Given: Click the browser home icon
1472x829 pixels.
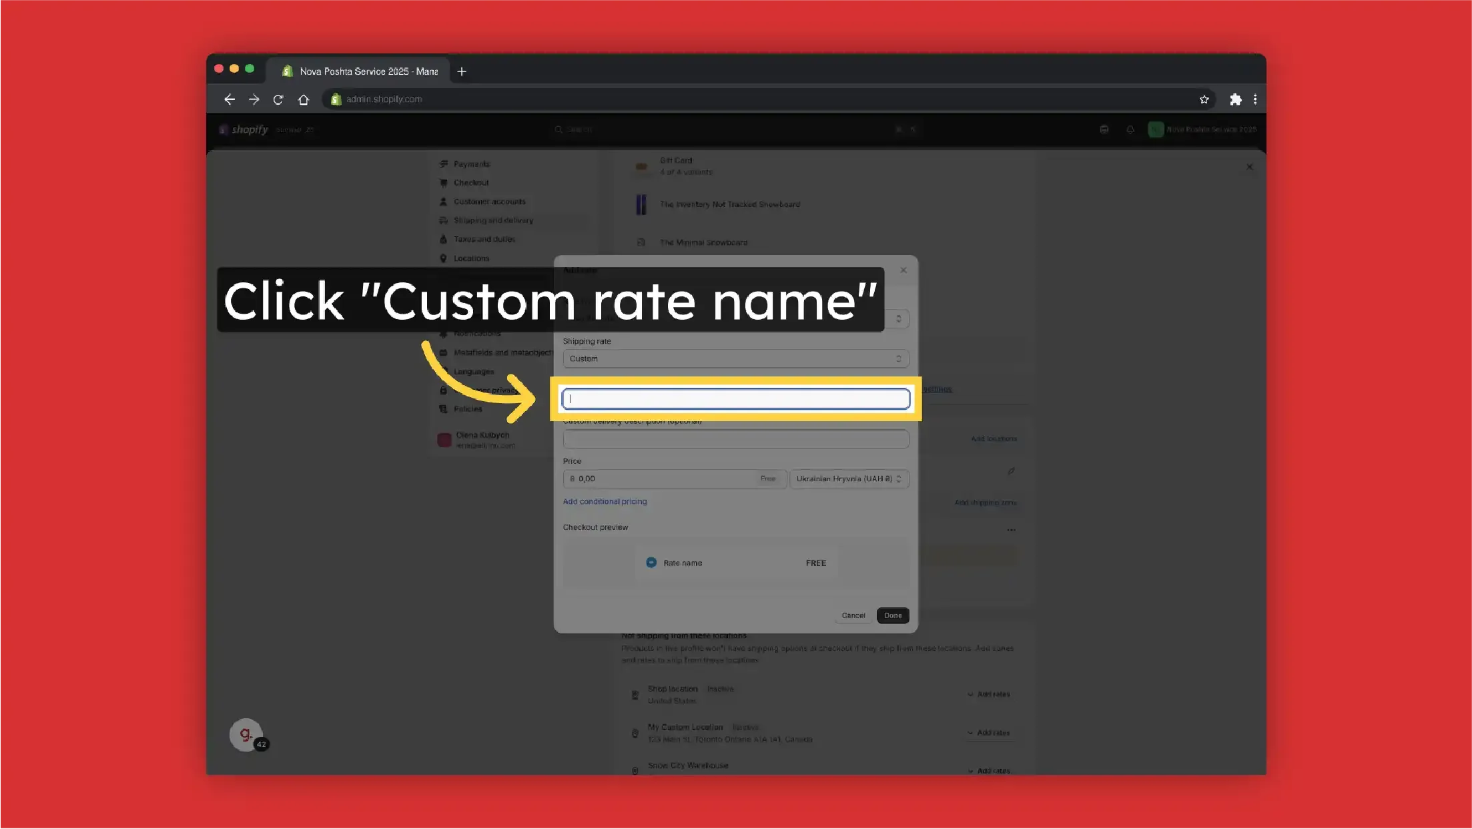Looking at the screenshot, I should point(304,99).
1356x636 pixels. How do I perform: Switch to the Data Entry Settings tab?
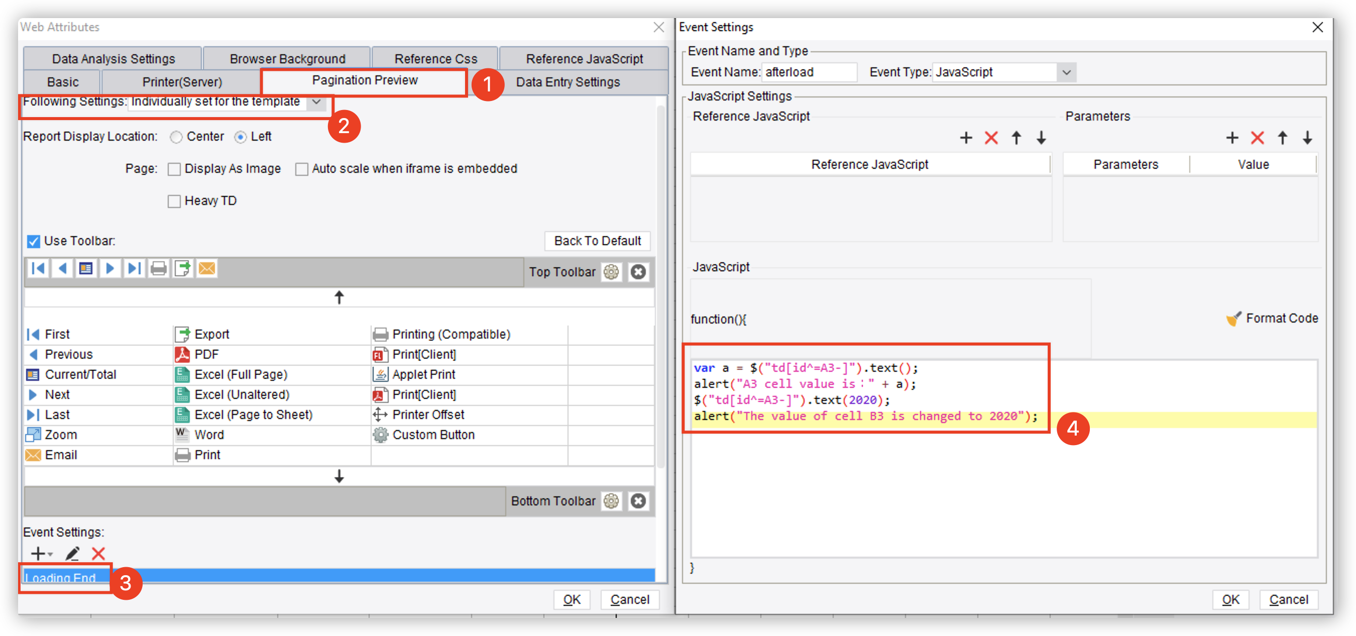(x=567, y=82)
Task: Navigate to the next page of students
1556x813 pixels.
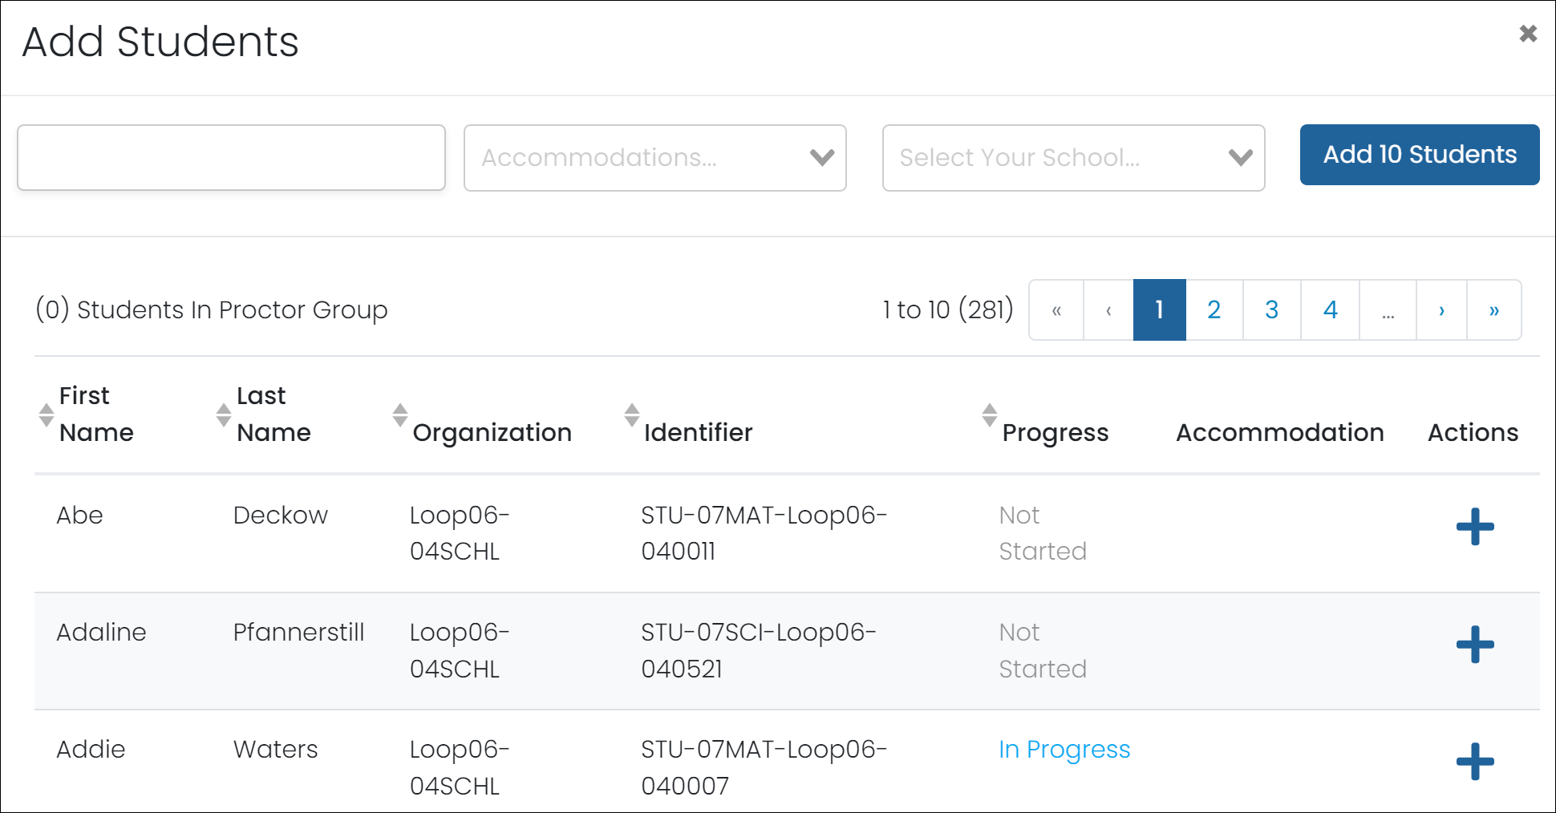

● ● ● ● ●

Activity:
Copy every record exactly, dropping the images.

Completed exercise:
Given: Click the browser home icon
1472x829 pixels.
Looking at the screenshot, I should point(304,99).
1356x636 pixels. How do I perform: Switch to the Data Entry Settings tab?
(x=567, y=82)
Task: Navigate to the next page of students
1556x813 pixels.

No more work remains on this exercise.